The BWR equation, sometimes referred to as the BWRS equation,

${\displaystyle p=RTd+d^{2}\left(RT(B+bd)-\left(A+ad-a\alpha d^{4}\right)-{\frac {1}{T^{2}}}\left[C-cd\left(1+\gamma d^{2}\right)\exp \left(-\gamma d^{2}\right)\right]\right)}$

where d is the molar density and where a, b, c, A, B, C, α, and γ are empirical constants. Note that the γ constant is a derivative of constant α and therefore almost identical to 1.

## Thermodynamic expansion work

The expansion work of the real gas is different than that of the ideal gas by the quantity ${\displaystyle \int _{V_{i}}^{V_{f}}\left({\frac {RT}{V_{m}}}-P_{real}\right)dV}$.

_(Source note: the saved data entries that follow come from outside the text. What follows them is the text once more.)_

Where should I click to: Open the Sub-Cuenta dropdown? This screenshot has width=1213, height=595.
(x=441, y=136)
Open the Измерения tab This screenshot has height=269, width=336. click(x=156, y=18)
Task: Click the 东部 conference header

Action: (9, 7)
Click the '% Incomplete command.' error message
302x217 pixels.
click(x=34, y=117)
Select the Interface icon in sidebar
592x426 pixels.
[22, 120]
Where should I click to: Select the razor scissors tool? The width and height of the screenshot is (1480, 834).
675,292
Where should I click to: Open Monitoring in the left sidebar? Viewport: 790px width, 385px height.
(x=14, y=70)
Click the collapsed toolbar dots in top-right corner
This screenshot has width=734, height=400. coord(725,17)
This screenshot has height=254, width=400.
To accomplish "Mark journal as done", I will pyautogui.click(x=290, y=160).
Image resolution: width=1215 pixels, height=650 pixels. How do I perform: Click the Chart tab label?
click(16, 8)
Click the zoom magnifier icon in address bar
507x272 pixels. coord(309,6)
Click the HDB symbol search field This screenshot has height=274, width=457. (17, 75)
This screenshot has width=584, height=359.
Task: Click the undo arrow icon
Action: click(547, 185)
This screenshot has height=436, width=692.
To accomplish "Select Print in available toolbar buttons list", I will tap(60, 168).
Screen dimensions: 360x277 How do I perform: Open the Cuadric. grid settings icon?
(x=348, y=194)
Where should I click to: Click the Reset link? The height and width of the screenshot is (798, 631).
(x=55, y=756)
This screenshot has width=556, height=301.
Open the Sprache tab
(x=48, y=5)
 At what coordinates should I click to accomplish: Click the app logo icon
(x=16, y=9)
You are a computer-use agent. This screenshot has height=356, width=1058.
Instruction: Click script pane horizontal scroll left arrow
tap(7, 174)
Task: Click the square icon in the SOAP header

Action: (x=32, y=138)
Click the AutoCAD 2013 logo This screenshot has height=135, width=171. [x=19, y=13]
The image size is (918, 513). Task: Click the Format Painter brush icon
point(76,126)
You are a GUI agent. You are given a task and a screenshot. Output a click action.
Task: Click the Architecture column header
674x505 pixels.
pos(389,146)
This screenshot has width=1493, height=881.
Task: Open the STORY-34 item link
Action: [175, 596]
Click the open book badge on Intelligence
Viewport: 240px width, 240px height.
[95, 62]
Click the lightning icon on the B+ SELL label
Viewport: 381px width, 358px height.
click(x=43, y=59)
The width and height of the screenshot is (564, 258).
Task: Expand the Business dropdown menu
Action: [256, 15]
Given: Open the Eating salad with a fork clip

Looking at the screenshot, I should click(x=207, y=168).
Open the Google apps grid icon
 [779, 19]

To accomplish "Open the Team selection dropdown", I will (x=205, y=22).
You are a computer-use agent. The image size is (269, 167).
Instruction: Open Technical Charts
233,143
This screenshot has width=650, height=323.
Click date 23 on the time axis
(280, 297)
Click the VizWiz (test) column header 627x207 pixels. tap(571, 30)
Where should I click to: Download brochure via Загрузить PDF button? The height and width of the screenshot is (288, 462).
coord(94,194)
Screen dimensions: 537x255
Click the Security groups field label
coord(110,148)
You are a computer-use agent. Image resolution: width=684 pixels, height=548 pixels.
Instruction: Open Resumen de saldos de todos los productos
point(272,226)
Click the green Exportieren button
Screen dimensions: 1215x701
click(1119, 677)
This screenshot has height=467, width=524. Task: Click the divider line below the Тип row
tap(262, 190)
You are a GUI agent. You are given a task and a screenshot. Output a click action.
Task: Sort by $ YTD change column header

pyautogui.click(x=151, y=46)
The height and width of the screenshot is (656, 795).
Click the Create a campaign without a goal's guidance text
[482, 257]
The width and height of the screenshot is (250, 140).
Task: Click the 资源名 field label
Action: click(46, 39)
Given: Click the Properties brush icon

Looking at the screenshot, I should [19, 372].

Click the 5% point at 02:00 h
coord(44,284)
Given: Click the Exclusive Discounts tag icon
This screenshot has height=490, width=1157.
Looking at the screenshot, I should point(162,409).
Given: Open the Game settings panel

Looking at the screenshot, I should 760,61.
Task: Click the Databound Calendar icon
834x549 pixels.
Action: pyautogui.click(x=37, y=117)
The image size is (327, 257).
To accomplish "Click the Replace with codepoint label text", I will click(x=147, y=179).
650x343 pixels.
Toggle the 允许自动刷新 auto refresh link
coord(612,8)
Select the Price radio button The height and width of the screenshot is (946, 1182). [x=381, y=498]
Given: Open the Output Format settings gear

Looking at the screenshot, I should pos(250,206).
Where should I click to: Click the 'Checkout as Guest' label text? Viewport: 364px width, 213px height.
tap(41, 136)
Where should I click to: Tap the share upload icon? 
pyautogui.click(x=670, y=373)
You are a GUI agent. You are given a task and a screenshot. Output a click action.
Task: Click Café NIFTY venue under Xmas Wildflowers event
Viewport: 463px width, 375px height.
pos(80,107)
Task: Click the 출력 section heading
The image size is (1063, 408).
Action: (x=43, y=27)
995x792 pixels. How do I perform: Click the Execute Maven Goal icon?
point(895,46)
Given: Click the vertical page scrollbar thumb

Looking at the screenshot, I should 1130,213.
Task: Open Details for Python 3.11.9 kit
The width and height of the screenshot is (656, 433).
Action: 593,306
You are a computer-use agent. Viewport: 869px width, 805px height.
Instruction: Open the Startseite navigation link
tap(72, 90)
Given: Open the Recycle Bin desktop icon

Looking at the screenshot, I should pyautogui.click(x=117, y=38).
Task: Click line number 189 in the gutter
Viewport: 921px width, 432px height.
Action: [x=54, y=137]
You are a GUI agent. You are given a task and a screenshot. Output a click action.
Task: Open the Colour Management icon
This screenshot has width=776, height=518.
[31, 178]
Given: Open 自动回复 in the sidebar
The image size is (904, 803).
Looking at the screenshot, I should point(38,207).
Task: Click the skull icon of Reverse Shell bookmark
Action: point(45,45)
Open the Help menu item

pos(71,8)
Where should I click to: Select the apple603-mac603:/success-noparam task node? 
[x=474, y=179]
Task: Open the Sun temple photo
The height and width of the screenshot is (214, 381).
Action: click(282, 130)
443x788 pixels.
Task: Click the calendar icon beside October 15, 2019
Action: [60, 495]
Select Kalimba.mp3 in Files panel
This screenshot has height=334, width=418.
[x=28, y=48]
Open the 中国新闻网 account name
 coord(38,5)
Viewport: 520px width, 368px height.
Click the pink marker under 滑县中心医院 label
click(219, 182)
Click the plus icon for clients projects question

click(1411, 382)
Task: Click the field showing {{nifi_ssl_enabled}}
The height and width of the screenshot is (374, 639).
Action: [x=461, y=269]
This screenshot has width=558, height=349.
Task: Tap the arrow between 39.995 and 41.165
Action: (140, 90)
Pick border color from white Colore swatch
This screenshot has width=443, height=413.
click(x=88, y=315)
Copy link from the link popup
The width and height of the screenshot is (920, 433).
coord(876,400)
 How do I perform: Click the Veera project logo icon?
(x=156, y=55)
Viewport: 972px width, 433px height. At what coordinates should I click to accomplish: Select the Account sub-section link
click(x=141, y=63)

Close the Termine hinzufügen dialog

1. ^ The critical state can be calculated by starting with ${\displaystyle p={\frac {RT}{{(V_{m}-b)}e^{\frac {a}{RTV_{m}}}}}}$, and taking the derivative with respect to ${\displaystyle V_{m}}$. The equation ${\displaystyle (\partial _{V_{m}}p)_{T}=0}$ is a quadratic equation in ${\displaystyle V_{m}}$, and it has a double root precisely when ${\displaystyle V_{m}=V_{c};T=T_{c}}$.